Investment Valuation

The investments include FJ Common Stock and Crown Vantage Inc. common stock 
("CV Common Stock") (See Note 3).  The investments in FJ Common Stock and CV 
Common Stock are stated at market value, based on the closing price on the New 
York Stock Exchange Composite Tape on the last trading day of the period.  The 
closing market value per share of FJ Common Stock was $38.25 and $33.125 on 
December 31, 1997, and December 31, 1996, respectively.  The closing market 
value per share of CV Common Stock was $7.00 and $8.50 on December 31, 1997, 
and December 31, 1996, respectively.

Security Transactions and Related Investment Income

Security transactions are accounted for as of the trade date, and dividend 
income is recorded as of the date of declaration.  The cost of securities sold 
is determined on an average-cost basis.  The assets of the Plan are held under 
a trust Agreement, dated August 23, 1989, with National Trust Company.
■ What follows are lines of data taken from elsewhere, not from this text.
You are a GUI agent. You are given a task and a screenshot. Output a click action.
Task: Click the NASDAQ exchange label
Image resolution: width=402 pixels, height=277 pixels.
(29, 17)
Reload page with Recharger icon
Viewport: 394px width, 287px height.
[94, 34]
During 
1996, National Trust Company sold its institutional custody business to Canada 
Trust thereby resulting in a transfer of the assets of the Plan to Canada Trust 
(the "Trustee").

<PAGE>
NOTES TO FINANCIAL STATEMENTS
(continued)

Contributions and Deposits

Employee and employer contributions are recorded on an accrual basis as of the 
date the employees' contributions are withheld from the employees' compensation.
Employee and employer contributions are transferred to the Trustee on a monthly 
basis.  The Trustee uses such contributions to periodically purchase shares of 
FJ Common Stock which are allocated to each Participant's account.  Residual 
cash amounts held by the Trustee are carried forward to the next month.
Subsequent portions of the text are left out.